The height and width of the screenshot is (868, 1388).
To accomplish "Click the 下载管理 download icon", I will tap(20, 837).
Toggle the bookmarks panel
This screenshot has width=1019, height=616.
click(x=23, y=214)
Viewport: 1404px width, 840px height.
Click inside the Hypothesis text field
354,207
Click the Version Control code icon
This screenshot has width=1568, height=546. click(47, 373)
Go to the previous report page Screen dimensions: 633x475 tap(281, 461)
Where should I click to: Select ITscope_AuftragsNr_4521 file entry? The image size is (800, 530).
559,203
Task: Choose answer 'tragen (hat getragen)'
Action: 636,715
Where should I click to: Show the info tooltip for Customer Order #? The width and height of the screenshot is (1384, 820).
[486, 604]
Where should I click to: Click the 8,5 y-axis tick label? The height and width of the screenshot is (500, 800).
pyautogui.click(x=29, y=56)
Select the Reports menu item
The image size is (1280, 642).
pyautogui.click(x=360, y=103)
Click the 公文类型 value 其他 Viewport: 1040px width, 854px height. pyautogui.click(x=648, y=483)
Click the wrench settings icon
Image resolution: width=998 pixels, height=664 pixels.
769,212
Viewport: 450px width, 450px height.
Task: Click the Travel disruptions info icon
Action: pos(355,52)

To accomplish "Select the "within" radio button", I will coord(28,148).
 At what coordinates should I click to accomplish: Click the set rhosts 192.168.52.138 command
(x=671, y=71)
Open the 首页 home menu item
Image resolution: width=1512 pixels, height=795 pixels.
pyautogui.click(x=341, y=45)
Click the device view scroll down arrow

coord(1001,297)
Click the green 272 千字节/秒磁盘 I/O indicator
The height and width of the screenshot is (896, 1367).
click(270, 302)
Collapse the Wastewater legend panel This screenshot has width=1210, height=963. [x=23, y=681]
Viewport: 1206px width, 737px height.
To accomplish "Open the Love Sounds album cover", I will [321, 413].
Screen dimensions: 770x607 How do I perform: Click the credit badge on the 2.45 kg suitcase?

**Work item**
Read through the data and copy every line where "panel" shows up.

**Answer for this exercise**
Toggle the bookmarks panel
Collapse the Wastewater legend panel This screenshot has width=1210, height=963. [x=23, y=681]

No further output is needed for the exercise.